• **Instruction**:
Repeat the rows below word for word, only the part that opens with the line containing "The image size is (864, 414)." and closes with the line containing "(x=74, y=265)", both ends included.

• **Exercise material**:
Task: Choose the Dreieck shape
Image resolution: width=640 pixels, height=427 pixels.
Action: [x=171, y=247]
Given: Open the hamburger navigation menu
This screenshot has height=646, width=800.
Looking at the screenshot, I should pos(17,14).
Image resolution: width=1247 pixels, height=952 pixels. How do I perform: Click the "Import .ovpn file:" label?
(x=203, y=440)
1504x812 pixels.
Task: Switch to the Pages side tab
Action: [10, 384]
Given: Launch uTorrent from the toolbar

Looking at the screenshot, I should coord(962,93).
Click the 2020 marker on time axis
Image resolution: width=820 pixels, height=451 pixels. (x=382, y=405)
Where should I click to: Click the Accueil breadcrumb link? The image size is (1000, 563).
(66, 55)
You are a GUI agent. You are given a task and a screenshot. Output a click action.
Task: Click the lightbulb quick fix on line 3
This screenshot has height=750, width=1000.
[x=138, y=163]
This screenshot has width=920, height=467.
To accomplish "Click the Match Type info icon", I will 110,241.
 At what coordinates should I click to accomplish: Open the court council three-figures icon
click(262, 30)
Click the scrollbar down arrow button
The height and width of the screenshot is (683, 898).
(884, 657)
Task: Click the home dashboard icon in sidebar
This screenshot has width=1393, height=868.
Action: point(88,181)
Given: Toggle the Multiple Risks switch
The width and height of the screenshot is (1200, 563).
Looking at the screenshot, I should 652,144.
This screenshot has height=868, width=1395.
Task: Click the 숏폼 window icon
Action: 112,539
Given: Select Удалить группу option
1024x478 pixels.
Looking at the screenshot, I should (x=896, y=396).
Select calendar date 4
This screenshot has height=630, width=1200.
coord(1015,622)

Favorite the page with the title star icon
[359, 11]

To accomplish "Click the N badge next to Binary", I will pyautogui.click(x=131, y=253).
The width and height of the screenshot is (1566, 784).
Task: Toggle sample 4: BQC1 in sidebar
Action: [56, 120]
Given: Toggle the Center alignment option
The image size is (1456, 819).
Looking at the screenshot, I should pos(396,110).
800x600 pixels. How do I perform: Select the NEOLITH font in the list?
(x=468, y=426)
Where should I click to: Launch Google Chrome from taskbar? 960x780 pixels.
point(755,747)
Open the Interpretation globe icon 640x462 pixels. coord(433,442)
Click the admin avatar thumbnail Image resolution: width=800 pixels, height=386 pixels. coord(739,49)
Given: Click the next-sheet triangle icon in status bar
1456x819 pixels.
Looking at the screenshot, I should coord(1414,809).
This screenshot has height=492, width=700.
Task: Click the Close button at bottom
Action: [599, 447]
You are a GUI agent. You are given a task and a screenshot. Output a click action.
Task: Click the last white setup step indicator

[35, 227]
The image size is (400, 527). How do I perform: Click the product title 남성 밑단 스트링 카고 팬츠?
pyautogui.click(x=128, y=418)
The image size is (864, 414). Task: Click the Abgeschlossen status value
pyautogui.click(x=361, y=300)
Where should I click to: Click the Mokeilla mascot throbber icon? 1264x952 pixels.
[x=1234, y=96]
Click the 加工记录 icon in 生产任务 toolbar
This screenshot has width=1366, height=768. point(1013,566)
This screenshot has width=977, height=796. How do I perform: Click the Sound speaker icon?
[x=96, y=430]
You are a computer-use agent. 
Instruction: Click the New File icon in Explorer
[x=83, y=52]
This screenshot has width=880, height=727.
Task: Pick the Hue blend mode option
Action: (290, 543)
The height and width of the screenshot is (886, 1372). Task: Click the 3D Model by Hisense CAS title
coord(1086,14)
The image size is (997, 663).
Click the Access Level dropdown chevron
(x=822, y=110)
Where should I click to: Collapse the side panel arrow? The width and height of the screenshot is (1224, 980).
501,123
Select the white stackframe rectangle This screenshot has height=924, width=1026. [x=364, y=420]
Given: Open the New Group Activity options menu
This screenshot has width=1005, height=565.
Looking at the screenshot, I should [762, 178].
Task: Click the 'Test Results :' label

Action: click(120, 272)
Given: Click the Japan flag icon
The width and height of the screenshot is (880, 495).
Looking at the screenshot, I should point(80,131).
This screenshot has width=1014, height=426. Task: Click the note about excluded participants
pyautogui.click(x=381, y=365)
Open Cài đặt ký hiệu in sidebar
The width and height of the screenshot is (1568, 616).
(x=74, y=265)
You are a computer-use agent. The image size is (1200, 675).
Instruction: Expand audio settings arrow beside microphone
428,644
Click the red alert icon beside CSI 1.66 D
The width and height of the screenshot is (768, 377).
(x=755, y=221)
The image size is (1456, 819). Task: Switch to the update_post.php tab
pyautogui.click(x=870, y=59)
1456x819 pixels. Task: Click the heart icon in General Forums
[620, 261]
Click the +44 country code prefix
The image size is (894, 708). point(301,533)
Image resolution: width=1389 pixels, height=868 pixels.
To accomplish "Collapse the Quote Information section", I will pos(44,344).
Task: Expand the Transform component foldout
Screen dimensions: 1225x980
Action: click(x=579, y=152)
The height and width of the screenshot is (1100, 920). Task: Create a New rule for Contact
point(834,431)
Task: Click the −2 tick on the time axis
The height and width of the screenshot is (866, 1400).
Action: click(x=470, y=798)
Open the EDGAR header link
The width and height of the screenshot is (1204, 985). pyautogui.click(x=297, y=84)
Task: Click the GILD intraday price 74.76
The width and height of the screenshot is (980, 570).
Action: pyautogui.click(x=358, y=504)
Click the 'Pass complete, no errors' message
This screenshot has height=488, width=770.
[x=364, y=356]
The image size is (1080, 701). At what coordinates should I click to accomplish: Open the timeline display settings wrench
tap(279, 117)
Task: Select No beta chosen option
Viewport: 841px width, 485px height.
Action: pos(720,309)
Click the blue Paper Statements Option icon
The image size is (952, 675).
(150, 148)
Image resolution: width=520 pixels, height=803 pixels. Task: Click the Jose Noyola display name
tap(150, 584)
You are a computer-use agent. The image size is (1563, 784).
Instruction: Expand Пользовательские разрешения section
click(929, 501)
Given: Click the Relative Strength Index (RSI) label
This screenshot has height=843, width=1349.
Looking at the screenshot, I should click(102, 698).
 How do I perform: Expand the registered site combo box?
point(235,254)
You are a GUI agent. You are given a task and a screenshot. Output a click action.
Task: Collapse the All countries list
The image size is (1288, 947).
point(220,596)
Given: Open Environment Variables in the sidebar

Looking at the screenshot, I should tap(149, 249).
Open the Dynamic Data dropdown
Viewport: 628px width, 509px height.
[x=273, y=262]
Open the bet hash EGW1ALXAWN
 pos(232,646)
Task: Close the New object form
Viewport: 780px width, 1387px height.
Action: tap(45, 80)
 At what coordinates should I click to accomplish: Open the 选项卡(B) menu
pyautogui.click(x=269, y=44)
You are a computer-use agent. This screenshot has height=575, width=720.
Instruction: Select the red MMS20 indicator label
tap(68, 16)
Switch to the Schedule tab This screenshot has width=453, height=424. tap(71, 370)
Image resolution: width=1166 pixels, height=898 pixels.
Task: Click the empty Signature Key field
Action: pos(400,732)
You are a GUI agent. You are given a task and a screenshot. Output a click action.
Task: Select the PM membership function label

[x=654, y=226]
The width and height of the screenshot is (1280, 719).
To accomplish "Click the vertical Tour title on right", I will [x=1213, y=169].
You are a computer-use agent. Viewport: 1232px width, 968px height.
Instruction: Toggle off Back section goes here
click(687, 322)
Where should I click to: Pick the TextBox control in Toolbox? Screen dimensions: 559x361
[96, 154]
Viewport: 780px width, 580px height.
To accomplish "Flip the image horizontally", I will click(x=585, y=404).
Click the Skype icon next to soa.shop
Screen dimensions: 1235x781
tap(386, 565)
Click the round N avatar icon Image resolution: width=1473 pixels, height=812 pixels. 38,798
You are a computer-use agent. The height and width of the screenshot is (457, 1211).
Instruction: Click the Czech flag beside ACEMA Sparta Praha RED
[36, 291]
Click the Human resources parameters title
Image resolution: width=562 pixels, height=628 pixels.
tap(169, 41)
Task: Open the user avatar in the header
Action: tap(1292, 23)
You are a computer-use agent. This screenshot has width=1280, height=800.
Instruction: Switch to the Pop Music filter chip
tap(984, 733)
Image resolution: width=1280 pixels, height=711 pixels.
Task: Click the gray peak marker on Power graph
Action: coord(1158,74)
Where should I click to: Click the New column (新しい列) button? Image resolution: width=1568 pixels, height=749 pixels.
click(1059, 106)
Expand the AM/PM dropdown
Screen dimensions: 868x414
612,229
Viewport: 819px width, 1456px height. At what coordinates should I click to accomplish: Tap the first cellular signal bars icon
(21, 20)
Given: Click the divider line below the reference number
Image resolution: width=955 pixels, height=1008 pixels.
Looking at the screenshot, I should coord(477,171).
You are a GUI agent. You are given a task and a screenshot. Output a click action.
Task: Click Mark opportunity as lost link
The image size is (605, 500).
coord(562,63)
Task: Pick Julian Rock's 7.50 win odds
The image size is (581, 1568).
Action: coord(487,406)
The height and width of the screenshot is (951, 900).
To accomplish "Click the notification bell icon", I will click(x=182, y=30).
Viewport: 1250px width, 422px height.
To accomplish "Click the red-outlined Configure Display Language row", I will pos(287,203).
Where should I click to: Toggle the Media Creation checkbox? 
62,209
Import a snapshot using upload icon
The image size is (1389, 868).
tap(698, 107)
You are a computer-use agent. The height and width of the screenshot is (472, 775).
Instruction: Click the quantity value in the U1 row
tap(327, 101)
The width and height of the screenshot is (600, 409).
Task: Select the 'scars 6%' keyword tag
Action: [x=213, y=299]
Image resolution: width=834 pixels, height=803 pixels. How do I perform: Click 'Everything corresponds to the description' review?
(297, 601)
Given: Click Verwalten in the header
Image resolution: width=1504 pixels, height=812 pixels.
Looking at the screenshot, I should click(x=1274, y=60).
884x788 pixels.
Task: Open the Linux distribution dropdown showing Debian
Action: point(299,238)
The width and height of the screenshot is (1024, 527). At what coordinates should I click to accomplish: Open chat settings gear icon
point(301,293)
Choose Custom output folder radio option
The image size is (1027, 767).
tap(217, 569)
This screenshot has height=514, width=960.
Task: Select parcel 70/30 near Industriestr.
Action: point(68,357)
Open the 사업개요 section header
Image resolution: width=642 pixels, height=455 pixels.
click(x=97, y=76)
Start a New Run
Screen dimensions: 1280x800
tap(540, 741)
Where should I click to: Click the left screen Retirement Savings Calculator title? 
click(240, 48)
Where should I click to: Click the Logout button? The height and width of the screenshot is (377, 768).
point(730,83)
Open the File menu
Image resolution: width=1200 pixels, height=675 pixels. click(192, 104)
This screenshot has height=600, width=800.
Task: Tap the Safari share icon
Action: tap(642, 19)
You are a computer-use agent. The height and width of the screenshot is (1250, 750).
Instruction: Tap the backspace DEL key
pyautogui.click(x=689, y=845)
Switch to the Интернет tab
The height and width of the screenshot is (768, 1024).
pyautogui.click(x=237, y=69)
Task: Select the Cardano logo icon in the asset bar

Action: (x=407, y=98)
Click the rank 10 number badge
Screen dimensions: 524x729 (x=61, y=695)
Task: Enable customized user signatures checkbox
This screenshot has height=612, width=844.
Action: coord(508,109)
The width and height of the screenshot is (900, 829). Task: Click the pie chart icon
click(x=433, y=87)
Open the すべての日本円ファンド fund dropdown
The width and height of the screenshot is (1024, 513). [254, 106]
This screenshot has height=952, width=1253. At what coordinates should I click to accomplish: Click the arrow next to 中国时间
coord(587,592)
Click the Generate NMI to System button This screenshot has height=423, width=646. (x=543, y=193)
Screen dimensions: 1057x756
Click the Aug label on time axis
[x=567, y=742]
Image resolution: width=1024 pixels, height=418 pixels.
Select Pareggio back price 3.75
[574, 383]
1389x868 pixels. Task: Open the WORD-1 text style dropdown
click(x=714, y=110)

• **Response below**:
The image size is (864, 414). Task: Click the Abgeschlossen status value
pyautogui.click(x=361, y=300)
Where should I click to: Click the Mokeilla mascot throbber icon? 1264x952 pixels.
[x=1234, y=96]
Click the 加工记录 icon in 生产任务 toolbar
This screenshot has width=1366, height=768. point(1013,566)
This screenshot has width=977, height=796. How do I perform: Click the Sound speaker icon?
[x=96, y=430]
You are a computer-use agent. 
Instruction: Click the New File icon in Explorer
[x=83, y=52]
This screenshot has width=880, height=727.
Task: Pick the Hue blend mode option
Action: (290, 543)
The height and width of the screenshot is (886, 1372). Task: Click the 3D Model by Hisense CAS title
coord(1086,14)
The image size is (997, 663).
Click the Access Level dropdown chevron
(x=822, y=110)
Where should I click to: Collapse the side panel arrow? The width and height of the screenshot is (1224, 980).
501,123
Select the white stackframe rectangle This screenshot has height=924, width=1026. [x=364, y=420]
Given: Open the New Group Activity options menu
This screenshot has width=1005, height=565.
Looking at the screenshot, I should [762, 178].
Task: Click the 'Test Results :' label

Action: click(120, 272)
Given: Click the Japan flag icon
The width and height of the screenshot is (880, 495).
Looking at the screenshot, I should point(80,131).
This screenshot has width=1014, height=426. Task: Click the note about excluded participants
pyautogui.click(x=381, y=365)
Open Cài đặt ký hiệu in sidebar
The width and height of the screenshot is (1568, 616).
(x=74, y=265)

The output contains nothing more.